(Task details):
Find the string "element" in the data, and copy out each line that has it.

(Dataset excerpts):
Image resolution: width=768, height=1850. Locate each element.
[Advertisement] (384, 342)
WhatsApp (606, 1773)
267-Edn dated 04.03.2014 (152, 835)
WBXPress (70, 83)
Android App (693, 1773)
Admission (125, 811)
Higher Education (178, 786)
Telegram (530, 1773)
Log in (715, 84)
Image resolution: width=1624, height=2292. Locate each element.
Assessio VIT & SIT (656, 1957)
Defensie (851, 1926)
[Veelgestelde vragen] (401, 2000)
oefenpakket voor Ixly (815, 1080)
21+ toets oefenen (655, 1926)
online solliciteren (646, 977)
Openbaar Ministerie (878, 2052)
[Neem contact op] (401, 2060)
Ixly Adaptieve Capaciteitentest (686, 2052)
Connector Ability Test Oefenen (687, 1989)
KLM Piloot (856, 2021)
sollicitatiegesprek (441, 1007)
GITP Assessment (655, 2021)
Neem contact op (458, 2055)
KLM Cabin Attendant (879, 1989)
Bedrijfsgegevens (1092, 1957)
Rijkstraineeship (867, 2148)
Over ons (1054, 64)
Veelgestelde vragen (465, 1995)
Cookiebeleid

(Exercise answer):
Image resolution: width=768, height=1850. Locate each element.
Image resolution: width=1624, height=2292. Locate each element.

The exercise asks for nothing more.